# Kein Zugriff auf Wago 750-881



## composti (22 Dezember 2012)

Hallo,
ich kämpfe seit ein paar Tagen mit dem Problem, dass mich meine Wago 750-881 ausgesperrt hat. Sie lässt sich anpingen, arbeitet auch ihr Programm ab, aber ich kann sie per LAN und auch USB/Seriell Kabel nicht mehr programmieren. FTP Zugriff ist auch nicht mehr möglich.

Ein Versuch mit der WAGO Ethernet Settings Software via USB einen Zugang zu erlangen ist gelungen, ich kann die IP Adresse etc. anzeigen lassen, jedoch nichts ändern oder gar die SPS auf Werkseinstellungen zurücksetzen.  (Formatieren - Extrahieren - Default)

Ferner habe ich die SPS für 1 Stunde von der Versorgungsspannung getrennt und neu gestartet - ohne Erfolg.

Nun habe ich noch einen Portscan auf die SPS losgelassen und festgestell, dass sie die Ports 80 und 21 nicht offen hat.

Interessanter Weise kommuniziert die SPS fehlerfrei mit 2 weiteren 750-352 Couplern, die im selben Netzwerk hängen.

BEREITGESTELLTE ANGABEN =
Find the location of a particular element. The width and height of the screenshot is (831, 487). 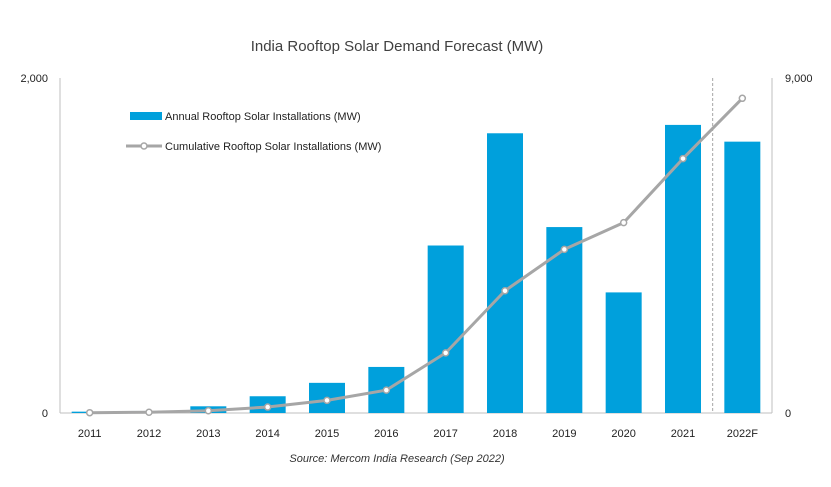

x-tick-label-2021: 2021 is located at coordinates (683, 434).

ARBEITSAUFTRAG 1 =
Wie lange wurde die SPS laut dem Forenbeitrag zur Wago 750-881 von der Versorgungsspannung getrennt?
ARBEITSAUFTRAG 2 =
Gib aus dem Forenbeitrag den Wortlaut wieder, beginnend bei "# Kein Zugriff" und endend bei "Extrahieren - Default)".
Die obige Auflistung stammt aus einer anderen Quelle als der Forenbeitrag.

LÖSUNG 1 =
Eine Stunde.

LÖSUNG 2 =
# Kein Zugriff auf Wago 750-881



## composti (22 Dezember 2012)

Hallo,
ich kämpfe seit ein paar Tagen mit dem Problem, dass mich meine Wago 750-881 ausgesperrt hat. Sie lässt sich anpingen, arbeitet auch ihr Programm ab, aber ich kann sie per LAN und auch USB/Seriell Kabel nicht mehr programmieren. FTP Zugriff ist auch nicht mehr möglich.

Ein Versuch mit der WAGO Ethernet Settings Software via USB einen Zugang zu erlangen ist gelungen, ich kann die IP Adresse etc. anzeigen lassen, jedoch nichts ändern oder gar die SPS auf Werkseinstellungen zurücksetzen.  (Formatieren - Extrahieren - Default)